A second issue to consider is the decision of Northridge to which Perrottet referred. In that case, Northridge (who was the sister of a patient called John Thompson) asked the New South Wales Supreme Court to require the hospital to reinstate medical treatment he needed to stay alive. Although Northridge raises similar issues, the reason that this case is different from Messiha is that the medical evidence in Northridge was damning of the medical team that was caring for Thompson. In particular, there were very grave concerns about the premature diagnosis of Thompson’s condition. In that case, the judge was rightly concerned about the decisions to withdraw life-sustaining medical treatment because other doctors were very critical of doing this. Accordingly, an order was made that the treatment should be provided until further order of the court.
The medical evidence in Messiha was radically different in that all three doctors who examined the patient were of the view that the treatment was futile. Dr Prior, who provided a second opinion, was of the view that, “There is no realistic possibility of meaningful recovery of cerebral function … I see no useful therapeutic measures indicated”. Professor Lance, who was a neurologist not attached to the hospital, also examined Messiha at the request of his family and in their presence. His assessment was that “There was no real prospect of a significant recovery of the patient and that the continued treatment in the Unit could not be justified on purely medical grounds”.
There was some suggestion from Messiha’s family that he had moved his eyes in response to voices and, on a few occasions, had been able to focus his eyes on friends and relatives. However, there was no support for this in the medical evidence. Indeed, the judge noted that even the evidence of the doctor engaged by the family, Professor Lance, was inconsistent with their claim of eye movement.
Perrottet’s assertion that the cases can be compared is misplaced.
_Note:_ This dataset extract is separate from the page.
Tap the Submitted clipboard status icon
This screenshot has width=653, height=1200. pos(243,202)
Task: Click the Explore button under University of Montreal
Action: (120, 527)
In Northridge, there was clear evidence of the inadequacy of the medical decisions made, whereas in Messiha, all of the doctors (including an independent doctor engaged by the family) agreed that further treatment was futile.
Perhaps it is worth thinking about what possible consequences might flow from adopting the view expressed by Perrottet that family should determine whether medical treatment is futile or not, rather than doctors. In the case of Messiha, one question worth asking is whether the judge had any choice but to reach the decision he did. The judge was confronted with three medical witnesses, which included an independent doctor engaged by the family, all of whom said the same thing: further intensive care treatment was not warranted. It is suggested that the only reasonable decision open to the judge was to accept that undisputed evidence and reach the decision that he did.
Another consequence of the approach suggested by Perrottet is that a hospital could be required to keep a patient alive for 10, 20 or 30 years awaiting a potential miracle recovery. If it is families making the decision, despite the chance of recovery being virtually non existent, the doctors would be unable to stop treatment because a family insisted on continued care. This is clearly an undesirable outcome.
Our view is that the decision reached in Messiha’s case is appropriate and indeed consistent with other decisions around the world. We agree that there is good reason to be vigilant in assessing the quality of medical decision making in these sorts of cases. Northridge is an excellent reminder of this. However, when a court is confronted by unanimous medical opinion (including independent evidence) which is accepted as sound and reasonably based, there is no choice other than to accept that the treatment is futile and allow it to be withdrawn.